Formatisi a Treviso nel 1992 i Valentina Dorme passano per la pubblicazione di alcuni album autoprodotti e l’apparizione di un paio di loro brani all’interno di una compilation promossa dallo storico settimanale Il mucchio selvaggio prima di far uscire il primo disco “ufficiale”, Capelli rame. A credere in loro è la Fosbury Records, etichetta con cui dal 2002 al 2009 pubblicano altri due album (Il coraggio dei piuma nel 2005 e La carne nel 2009) prima di rilasciare per Lavorarestanca il loro, al momento, ultimo disco, La estinzione naturale di tutte le cose del 2015. I Valentina Dorme riescono a essere allo stesso tempo poetici e sfacciati, sognanti e tenebrosi, merito dei testi intrisi di letteratura (ho letto Thomas Bernhard grazie a loro) di Mario Pigozzo Favero e di musiche che passano in poco tempo dalla calma apparente all’assalto distorto, mai con violenza ma sempre con la consapevolezza di chi sa che quella è la via giusta da percorrere per scuotere gli animi. La estinzione naturale di tutte le cose lo considero fra i migliori dischi italiani di sempre, conosco a memoria i suoi brani e quando sono partito con questo blog avevo fisso in mente che Waterloo, la penultima traccia, avrebbe dovuto avere un suo racconto dedicato: ci ho messo più di tre mesi, ma finalmente l’idea giusta è arrivata.

- ELENCO DATI:
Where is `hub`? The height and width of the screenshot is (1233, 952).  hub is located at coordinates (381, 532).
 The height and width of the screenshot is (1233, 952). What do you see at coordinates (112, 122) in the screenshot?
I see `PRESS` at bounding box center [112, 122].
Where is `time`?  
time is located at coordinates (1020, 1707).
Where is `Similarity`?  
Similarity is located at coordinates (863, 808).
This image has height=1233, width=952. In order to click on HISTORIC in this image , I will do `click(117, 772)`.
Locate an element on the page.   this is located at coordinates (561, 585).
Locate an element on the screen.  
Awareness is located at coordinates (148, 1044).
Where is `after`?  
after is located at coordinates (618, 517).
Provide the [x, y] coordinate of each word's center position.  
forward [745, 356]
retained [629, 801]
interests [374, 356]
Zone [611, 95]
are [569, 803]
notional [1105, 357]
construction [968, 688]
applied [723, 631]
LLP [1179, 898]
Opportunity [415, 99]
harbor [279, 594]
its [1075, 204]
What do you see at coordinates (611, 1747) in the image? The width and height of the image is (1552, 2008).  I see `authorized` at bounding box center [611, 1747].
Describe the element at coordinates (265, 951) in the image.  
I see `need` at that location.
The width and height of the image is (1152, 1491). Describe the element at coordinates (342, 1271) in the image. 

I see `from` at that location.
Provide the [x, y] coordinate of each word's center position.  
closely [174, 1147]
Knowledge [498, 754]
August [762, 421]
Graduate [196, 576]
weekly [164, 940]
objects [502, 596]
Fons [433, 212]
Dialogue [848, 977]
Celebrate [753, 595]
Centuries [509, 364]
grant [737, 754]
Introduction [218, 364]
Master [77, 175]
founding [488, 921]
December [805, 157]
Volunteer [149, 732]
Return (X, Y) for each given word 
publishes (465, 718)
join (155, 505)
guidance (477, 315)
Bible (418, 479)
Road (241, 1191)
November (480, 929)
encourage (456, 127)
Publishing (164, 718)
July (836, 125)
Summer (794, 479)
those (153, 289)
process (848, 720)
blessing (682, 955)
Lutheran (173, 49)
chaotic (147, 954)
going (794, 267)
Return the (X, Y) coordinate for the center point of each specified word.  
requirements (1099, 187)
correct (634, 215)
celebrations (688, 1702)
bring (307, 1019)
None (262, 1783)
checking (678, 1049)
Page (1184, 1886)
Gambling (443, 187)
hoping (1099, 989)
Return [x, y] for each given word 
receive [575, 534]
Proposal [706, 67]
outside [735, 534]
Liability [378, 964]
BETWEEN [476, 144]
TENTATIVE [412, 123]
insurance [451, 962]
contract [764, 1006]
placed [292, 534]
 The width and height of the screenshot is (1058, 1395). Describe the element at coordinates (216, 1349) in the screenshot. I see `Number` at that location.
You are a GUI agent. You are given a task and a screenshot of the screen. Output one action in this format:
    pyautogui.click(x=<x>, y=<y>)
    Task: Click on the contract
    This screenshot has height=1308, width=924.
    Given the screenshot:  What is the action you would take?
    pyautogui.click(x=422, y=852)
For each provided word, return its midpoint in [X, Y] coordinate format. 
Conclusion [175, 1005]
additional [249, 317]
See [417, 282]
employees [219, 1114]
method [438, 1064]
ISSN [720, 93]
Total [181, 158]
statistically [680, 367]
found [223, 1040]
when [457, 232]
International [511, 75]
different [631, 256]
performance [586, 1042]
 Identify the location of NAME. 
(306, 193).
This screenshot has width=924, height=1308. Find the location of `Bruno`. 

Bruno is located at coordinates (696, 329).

- CONSEGNA:
Riprendi il testo sui Valentina Dorme e proseguilo a partire dalla sua ultima frase.

- RISPOSTA:
C’era solo l’imbarazzo della scelta in realtà fra i loro brani da cui trarre ispirazione per una storia, ma la difficoltà di creare racconti basati su canzoni è che spesso ti ritrovi ad avere a che fare con artisti che hanno già detto tutto quel che c’era da dire (difficoltà già riscontrata prima coi Massimo Volume e con Giovanni Succi). Waterloo mi ha lasciato abbastanza spazio per potermi infilare e immaginare una stanza d’albergo, una coppia persa nei suoi rituali erotici e le conseguenze impreviste delle loro evoluzioni, e spero davvero di avergli reso giustizia. Qui sotto trovate il brano, più in basso il racconto, tutto come al solito: a me non resta che augurarvi buon ascolto, e buona lettura.

Di labbra schiuse e destini in comune

Ti riconosco, nell’inquadratura, come nessun altro potrebbe fare. Percepisco il ritmo del tuo respiro, osservo la curva del tuo seno, sorrido di fronte all’ingenua oscenità con cui apri le cosce all’occhio della telecamera e a me, poco più in là, che già fremo.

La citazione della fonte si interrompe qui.